START Information provided
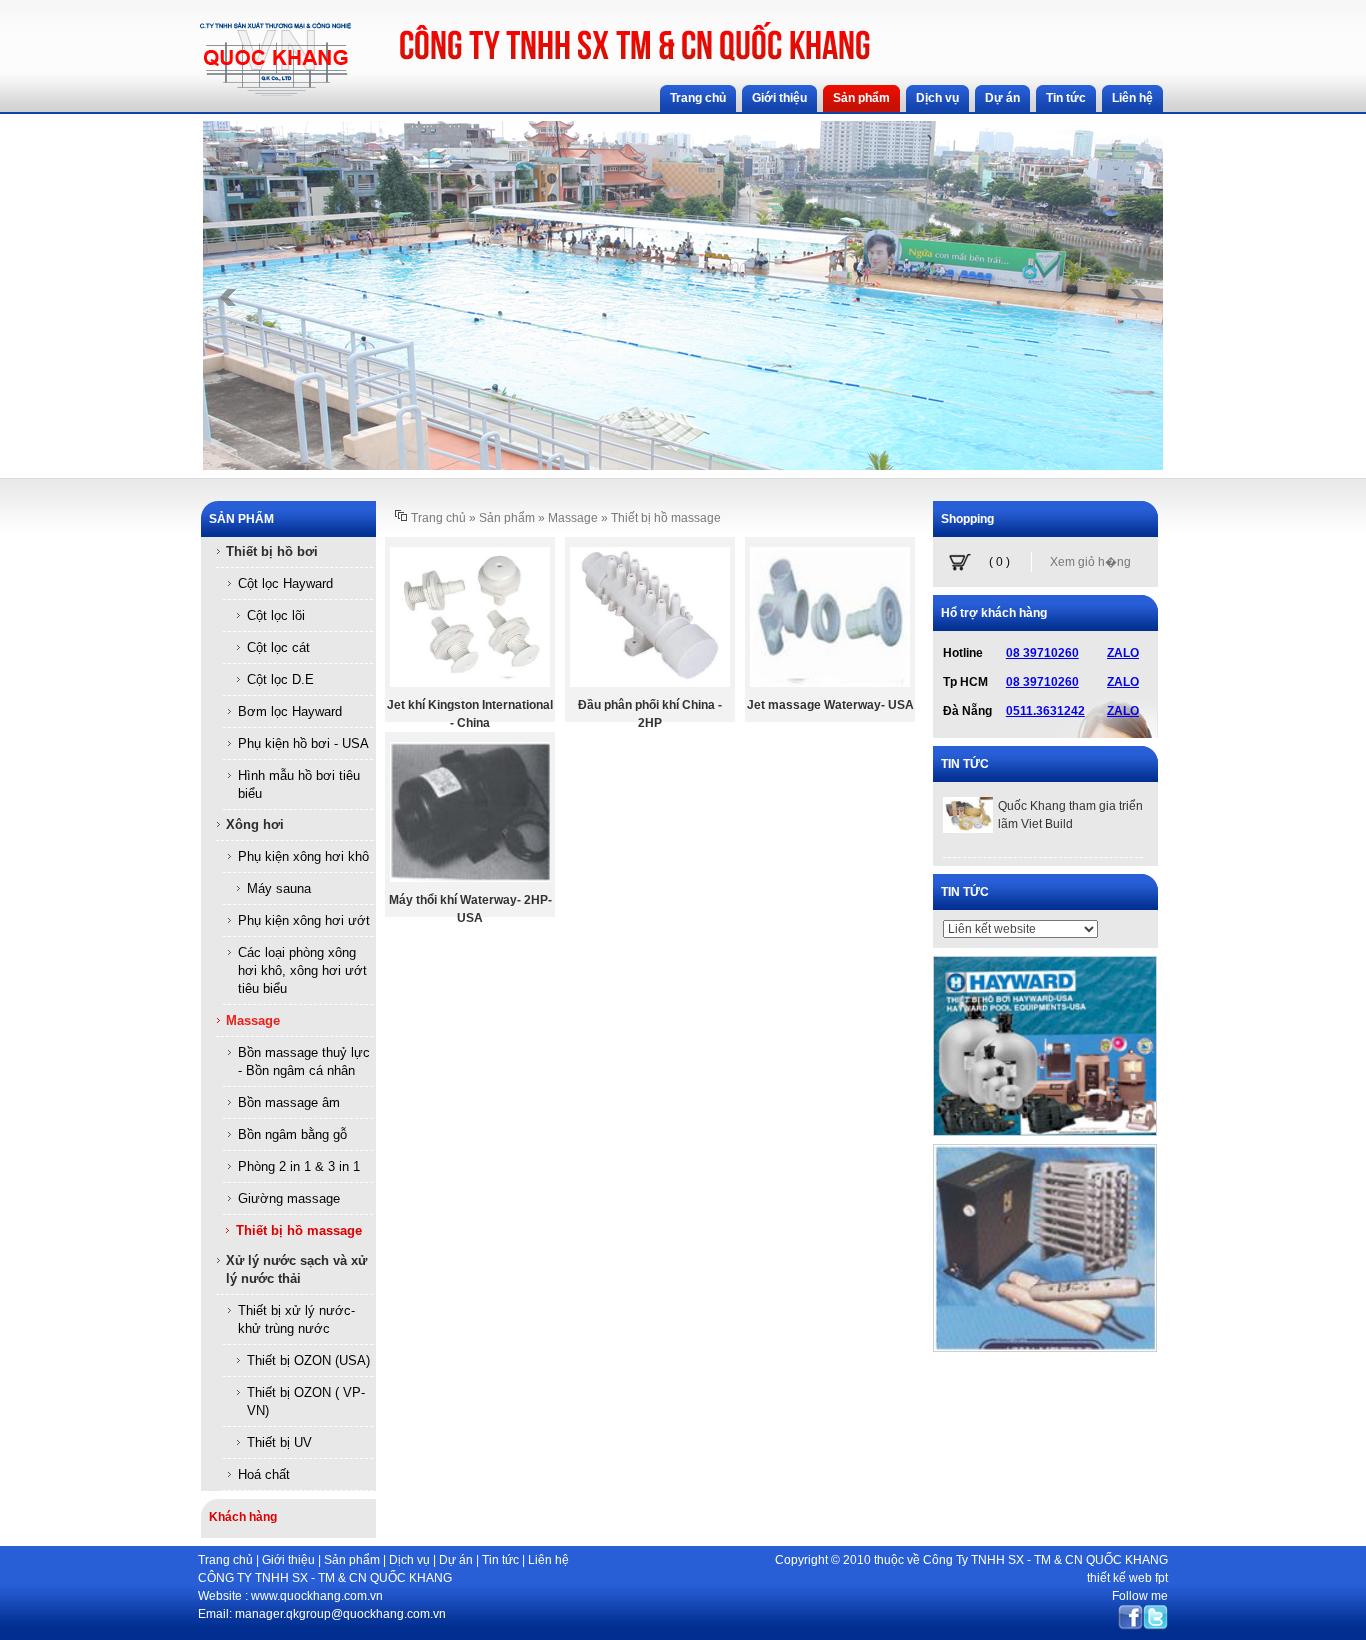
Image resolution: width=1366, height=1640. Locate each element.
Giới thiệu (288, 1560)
END Information provided
START Information provided
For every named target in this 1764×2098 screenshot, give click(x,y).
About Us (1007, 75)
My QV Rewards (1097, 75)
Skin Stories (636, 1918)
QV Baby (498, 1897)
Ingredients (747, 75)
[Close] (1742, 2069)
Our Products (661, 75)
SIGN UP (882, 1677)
END Information provided
START Information provided
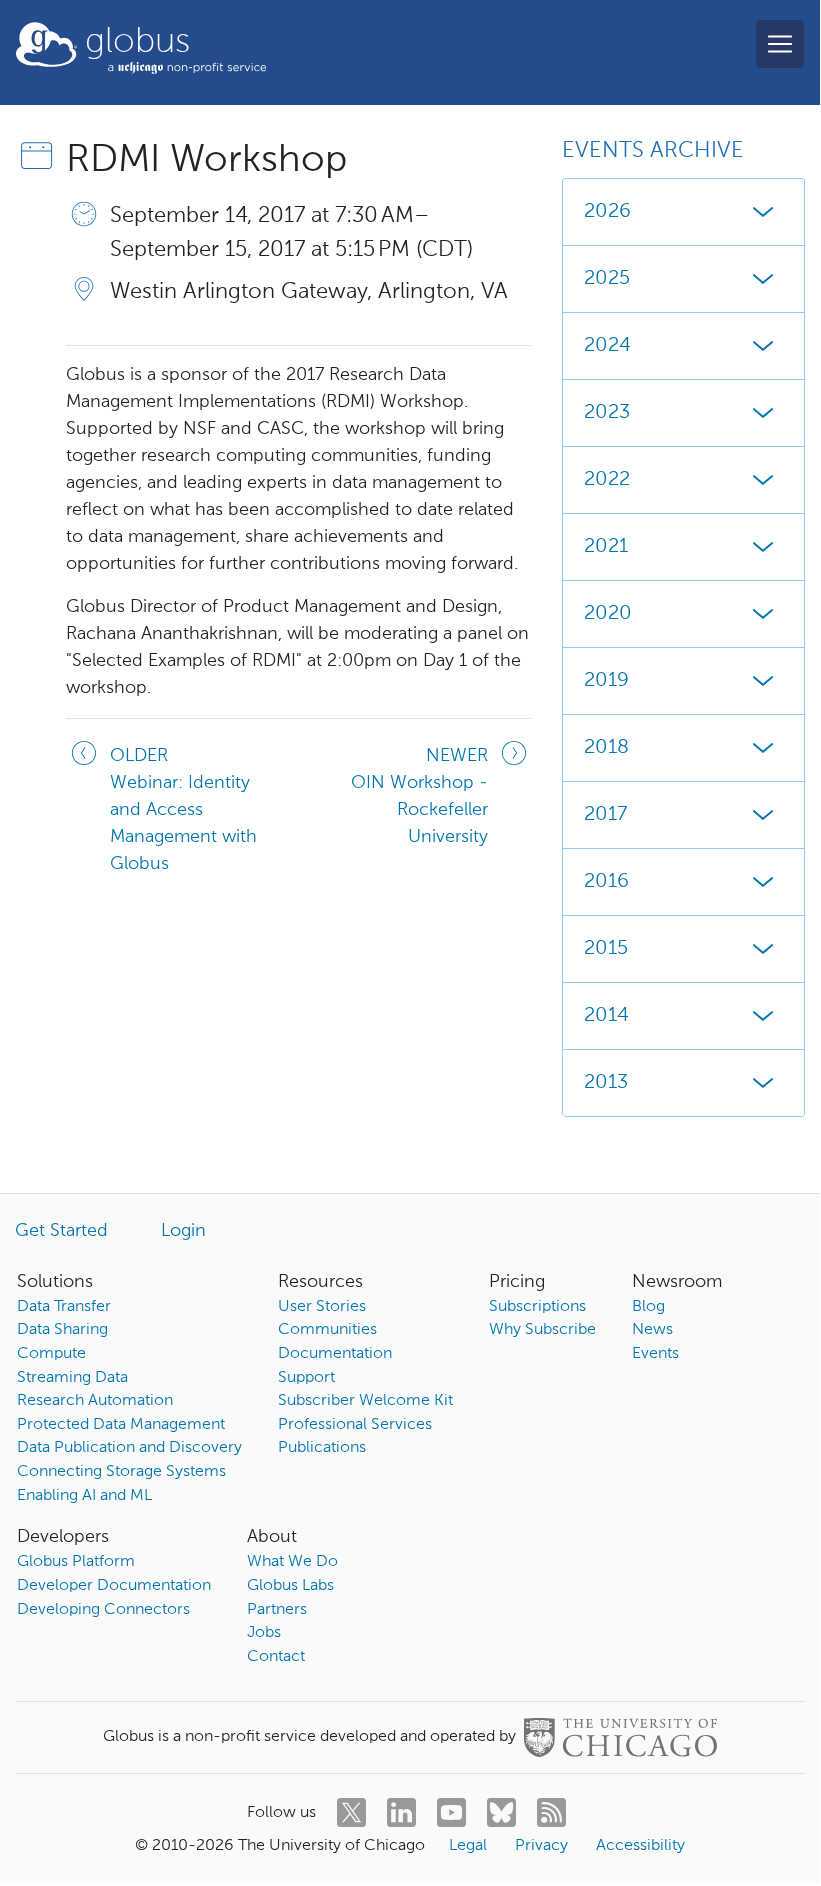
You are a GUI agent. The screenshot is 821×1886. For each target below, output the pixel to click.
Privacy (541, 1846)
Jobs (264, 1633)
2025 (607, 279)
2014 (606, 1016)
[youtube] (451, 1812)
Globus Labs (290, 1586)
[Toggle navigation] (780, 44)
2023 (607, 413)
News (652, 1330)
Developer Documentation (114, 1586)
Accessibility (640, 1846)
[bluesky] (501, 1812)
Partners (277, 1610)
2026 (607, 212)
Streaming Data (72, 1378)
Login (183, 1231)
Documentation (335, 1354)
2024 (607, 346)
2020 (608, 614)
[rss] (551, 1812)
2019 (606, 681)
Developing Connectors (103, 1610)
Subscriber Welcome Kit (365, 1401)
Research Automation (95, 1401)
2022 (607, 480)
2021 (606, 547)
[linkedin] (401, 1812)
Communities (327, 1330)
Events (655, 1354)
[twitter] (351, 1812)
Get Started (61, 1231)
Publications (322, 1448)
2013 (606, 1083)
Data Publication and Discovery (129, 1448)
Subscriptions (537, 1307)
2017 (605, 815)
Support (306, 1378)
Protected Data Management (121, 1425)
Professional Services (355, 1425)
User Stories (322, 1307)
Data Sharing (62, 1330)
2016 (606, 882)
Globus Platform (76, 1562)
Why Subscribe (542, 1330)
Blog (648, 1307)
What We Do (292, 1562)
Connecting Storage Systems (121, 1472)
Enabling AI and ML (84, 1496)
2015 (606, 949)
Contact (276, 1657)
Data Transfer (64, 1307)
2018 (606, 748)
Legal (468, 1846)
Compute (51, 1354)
END Information provided
Reproduce exactly the stretch of the material above that starts at the line with "[linkedin] (401, 1812)" and ends at the line with "Data Transfer (64, 1307)", both included, and nothing else.

→ **Response for this exercise**
[linkedin] (401, 1812)
Communities (327, 1330)
Events (655, 1354)
[twitter] (351, 1812)
Get Started (61, 1231)
Publications (322, 1448)
2013 (606, 1083)
Data Publication and Discovery (129, 1448)
Subscriptions (537, 1307)
2017 (605, 815)
Support (306, 1378)
Protected Data Management (121, 1425)
Professional Services (355, 1425)
User Stories (322, 1307)
Data Sharing (62, 1330)
2016 (606, 882)
Globus Platform (76, 1562)
Why Subscribe (542, 1330)
Blog (648, 1307)
What We Do (292, 1562)
Connecting Storage Systems (121, 1472)
Enabling AI and ML (84, 1496)
2015 (606, 949)
Contact (276, 1657)
Data Transfer (64, 1307)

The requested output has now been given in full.